Check every line of the material below, and show those that contain "computer".
Dataset extract Start Marker
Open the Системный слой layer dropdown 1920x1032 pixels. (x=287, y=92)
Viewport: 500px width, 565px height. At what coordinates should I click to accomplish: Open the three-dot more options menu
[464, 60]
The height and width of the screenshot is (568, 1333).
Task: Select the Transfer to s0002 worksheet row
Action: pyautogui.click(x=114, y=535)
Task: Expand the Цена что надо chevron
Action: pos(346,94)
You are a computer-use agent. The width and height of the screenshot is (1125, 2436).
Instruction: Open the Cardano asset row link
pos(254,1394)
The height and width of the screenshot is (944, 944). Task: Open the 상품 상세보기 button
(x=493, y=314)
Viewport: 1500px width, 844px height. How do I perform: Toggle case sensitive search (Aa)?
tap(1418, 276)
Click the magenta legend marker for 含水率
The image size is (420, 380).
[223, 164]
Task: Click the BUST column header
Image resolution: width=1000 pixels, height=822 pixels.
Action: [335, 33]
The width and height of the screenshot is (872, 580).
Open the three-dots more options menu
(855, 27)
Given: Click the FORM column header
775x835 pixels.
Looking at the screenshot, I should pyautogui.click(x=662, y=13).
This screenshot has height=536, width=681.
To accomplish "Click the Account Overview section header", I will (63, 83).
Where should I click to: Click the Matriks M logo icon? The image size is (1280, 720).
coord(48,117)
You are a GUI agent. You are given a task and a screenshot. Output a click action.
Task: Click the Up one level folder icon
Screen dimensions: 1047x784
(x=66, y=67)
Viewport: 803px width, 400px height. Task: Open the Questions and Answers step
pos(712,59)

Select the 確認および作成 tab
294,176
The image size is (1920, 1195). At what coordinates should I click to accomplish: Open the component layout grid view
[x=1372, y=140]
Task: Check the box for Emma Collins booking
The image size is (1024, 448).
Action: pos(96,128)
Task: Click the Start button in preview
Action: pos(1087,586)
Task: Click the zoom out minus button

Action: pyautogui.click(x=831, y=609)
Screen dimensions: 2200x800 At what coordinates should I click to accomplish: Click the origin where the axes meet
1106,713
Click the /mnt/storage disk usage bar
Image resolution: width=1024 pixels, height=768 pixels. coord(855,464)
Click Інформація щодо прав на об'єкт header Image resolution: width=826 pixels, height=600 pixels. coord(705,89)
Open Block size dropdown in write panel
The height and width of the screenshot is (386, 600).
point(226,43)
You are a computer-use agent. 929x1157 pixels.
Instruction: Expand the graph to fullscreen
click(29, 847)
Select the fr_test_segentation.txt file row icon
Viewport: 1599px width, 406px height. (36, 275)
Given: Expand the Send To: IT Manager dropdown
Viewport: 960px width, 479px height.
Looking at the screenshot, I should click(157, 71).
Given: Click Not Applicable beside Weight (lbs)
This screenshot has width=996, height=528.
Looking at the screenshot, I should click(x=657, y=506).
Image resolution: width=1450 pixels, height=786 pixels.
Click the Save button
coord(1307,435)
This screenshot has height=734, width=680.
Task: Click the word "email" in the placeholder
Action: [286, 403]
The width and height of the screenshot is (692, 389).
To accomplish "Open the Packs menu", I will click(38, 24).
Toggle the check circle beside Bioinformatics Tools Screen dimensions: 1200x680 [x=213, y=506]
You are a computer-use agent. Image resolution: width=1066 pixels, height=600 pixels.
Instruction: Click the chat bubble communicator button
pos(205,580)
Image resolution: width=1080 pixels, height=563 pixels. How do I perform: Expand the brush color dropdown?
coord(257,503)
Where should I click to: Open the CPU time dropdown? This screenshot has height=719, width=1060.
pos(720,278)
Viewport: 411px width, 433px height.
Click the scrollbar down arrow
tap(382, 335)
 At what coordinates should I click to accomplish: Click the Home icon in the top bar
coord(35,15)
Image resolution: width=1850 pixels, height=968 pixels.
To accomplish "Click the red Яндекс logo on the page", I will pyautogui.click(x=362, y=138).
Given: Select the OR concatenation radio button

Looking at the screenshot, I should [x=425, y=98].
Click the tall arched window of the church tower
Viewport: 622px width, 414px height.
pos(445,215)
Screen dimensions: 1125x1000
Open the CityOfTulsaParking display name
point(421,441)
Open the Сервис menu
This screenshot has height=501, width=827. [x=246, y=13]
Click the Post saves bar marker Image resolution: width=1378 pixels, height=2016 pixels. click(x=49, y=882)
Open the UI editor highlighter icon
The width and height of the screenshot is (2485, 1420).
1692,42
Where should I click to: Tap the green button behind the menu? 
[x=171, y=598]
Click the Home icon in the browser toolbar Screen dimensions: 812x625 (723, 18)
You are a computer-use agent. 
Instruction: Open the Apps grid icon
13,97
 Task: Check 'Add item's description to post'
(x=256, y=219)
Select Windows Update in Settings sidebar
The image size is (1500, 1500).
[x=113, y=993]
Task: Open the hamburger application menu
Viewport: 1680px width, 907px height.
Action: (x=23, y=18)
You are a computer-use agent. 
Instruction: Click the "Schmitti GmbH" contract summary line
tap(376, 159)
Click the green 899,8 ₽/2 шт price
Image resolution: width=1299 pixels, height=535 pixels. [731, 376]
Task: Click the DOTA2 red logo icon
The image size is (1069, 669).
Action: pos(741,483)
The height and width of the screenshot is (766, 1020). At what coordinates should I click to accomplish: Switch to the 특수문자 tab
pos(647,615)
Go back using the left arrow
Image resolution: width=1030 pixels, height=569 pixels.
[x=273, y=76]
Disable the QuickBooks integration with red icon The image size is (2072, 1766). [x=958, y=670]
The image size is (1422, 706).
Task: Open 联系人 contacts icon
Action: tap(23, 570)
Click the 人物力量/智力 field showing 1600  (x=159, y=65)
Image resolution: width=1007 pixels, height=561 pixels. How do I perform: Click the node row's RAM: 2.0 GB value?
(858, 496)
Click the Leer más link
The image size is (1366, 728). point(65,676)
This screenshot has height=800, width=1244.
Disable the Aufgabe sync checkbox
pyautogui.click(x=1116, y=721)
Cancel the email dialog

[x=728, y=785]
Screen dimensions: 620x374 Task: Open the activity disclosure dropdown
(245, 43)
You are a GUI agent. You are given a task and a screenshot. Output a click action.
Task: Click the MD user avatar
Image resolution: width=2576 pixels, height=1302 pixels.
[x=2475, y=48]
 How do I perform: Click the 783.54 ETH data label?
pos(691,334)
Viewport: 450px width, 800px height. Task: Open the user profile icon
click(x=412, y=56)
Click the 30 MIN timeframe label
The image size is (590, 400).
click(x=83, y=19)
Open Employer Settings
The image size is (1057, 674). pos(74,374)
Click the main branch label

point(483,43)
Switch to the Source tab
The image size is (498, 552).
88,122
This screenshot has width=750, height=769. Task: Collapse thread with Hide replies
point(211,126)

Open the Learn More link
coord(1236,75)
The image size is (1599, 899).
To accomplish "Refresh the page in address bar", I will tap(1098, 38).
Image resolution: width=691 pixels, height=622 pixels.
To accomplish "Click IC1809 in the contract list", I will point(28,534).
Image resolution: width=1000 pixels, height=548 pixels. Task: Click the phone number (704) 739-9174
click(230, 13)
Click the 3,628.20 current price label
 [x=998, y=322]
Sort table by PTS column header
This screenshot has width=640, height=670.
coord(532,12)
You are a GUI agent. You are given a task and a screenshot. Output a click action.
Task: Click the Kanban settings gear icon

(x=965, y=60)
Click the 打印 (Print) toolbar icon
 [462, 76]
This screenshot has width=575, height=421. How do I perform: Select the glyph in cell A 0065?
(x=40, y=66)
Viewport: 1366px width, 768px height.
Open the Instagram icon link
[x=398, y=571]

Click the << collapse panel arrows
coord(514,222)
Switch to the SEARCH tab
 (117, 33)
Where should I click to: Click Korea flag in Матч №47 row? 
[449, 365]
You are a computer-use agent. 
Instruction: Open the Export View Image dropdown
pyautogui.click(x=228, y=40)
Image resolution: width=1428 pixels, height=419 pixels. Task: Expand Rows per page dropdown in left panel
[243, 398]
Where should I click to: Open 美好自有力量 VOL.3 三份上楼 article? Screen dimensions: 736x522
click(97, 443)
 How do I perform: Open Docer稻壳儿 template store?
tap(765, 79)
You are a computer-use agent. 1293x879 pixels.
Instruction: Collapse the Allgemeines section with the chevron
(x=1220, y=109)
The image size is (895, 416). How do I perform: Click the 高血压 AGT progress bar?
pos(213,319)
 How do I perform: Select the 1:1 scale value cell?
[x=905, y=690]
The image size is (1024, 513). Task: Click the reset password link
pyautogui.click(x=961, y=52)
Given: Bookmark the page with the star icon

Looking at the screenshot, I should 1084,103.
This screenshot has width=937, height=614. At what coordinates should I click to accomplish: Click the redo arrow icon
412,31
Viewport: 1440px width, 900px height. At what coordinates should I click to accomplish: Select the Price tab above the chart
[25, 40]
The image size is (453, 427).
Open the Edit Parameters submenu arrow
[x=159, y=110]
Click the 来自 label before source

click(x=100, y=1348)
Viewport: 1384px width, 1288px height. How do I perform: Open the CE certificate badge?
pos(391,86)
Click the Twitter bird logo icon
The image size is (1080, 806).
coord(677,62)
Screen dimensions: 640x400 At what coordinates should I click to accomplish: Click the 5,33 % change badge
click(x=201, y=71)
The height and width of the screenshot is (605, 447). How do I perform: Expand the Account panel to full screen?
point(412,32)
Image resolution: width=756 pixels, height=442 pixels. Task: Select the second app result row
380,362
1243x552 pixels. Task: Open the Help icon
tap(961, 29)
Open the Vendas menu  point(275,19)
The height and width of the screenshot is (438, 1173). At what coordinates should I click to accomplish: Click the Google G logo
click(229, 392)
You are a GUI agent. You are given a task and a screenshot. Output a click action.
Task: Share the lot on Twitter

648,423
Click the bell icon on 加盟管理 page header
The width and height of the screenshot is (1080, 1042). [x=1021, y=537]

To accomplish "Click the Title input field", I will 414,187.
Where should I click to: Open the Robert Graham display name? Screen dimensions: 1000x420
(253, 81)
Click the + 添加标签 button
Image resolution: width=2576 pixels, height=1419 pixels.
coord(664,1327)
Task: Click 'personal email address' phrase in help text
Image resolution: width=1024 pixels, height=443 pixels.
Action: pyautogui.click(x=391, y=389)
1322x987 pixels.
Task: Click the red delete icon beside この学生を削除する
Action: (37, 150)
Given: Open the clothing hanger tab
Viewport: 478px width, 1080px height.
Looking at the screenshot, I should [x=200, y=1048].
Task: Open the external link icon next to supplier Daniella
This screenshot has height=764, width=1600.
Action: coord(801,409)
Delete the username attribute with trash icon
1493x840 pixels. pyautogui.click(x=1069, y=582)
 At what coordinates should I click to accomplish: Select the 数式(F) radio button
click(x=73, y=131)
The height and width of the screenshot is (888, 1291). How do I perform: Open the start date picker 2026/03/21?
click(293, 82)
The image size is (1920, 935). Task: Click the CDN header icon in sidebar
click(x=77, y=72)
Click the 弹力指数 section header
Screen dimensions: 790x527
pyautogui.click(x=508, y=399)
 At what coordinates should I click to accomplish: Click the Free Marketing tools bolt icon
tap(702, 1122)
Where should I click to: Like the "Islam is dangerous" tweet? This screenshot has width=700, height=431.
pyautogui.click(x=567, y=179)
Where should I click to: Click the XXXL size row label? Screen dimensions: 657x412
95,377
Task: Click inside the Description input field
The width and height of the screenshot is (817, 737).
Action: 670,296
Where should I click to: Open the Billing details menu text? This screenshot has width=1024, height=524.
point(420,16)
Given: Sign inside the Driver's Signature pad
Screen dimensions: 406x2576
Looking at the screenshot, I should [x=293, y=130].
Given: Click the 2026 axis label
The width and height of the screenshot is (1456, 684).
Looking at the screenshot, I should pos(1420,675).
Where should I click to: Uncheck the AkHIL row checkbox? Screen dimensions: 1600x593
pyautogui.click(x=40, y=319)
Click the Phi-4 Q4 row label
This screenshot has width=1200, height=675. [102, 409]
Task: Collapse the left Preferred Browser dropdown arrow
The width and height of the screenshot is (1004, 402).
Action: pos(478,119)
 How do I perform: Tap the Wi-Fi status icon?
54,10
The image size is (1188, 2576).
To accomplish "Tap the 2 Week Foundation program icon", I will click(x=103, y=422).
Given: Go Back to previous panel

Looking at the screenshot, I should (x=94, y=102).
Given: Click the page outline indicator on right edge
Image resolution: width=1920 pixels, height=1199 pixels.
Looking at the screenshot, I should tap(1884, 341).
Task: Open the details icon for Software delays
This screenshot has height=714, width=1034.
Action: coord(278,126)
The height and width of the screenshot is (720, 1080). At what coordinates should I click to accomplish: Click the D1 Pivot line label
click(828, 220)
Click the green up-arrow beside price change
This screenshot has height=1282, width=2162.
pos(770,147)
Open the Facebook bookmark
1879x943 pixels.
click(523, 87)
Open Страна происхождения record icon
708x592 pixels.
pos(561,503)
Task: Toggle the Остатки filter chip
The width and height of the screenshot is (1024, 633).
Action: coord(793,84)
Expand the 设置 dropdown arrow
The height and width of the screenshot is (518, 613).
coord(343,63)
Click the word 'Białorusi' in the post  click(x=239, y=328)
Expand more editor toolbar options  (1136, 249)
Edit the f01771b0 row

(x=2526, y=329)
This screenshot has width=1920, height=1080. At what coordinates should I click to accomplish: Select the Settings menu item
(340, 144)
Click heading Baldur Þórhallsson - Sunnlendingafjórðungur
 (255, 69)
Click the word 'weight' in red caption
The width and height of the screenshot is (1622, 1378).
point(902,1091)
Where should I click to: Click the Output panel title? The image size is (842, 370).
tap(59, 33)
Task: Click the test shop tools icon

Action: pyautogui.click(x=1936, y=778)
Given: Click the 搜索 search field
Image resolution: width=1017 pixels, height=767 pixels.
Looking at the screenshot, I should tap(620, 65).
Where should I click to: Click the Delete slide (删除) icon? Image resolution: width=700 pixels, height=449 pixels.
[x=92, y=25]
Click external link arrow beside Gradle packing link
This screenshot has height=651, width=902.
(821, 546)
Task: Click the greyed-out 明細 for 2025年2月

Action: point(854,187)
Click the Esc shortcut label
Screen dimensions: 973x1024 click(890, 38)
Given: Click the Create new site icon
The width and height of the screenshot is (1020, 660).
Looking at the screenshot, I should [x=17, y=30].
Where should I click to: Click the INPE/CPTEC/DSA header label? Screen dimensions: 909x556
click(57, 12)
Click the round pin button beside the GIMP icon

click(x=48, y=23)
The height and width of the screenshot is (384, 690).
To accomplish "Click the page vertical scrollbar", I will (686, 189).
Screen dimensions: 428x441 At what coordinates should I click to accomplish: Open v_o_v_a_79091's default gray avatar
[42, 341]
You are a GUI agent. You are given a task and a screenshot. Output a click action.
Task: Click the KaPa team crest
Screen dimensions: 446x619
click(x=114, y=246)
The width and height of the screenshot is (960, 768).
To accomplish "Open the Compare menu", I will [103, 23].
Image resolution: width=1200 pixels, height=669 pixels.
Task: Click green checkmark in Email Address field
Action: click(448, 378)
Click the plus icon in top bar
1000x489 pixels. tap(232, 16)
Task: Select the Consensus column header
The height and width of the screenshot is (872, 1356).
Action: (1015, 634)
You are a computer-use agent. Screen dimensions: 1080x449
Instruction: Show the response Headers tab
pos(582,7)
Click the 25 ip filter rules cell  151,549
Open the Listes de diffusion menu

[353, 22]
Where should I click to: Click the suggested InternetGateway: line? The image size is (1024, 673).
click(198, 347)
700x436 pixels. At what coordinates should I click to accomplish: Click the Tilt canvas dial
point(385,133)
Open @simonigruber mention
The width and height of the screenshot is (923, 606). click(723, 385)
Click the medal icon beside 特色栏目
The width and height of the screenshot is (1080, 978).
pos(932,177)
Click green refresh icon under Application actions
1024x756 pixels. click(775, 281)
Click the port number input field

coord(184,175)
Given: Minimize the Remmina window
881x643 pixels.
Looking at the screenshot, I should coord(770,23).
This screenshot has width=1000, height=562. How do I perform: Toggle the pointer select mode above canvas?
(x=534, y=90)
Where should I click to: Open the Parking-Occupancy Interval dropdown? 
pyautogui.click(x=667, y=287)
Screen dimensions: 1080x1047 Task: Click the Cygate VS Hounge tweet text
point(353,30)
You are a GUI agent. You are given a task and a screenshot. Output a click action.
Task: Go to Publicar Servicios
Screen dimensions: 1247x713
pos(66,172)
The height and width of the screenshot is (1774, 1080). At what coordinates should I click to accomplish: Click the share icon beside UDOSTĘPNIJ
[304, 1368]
Dataset extract End Marker
Result of the task
You are a computer-use agent. The width and height of the screenshot is (1125, 2436).
You are a computer-use agent. 929x1157 pixels.
You are a computer-use agent. Image resolution: width=1066 pixels, height=600 pixels.
You are a computer-use agent. 
You are a computer-use agent. 
You are a computer-use agent. 
You are a computer-use agent. 1293x879 pixels.
You are a computer-use agent. Screen dimensions: 1080x449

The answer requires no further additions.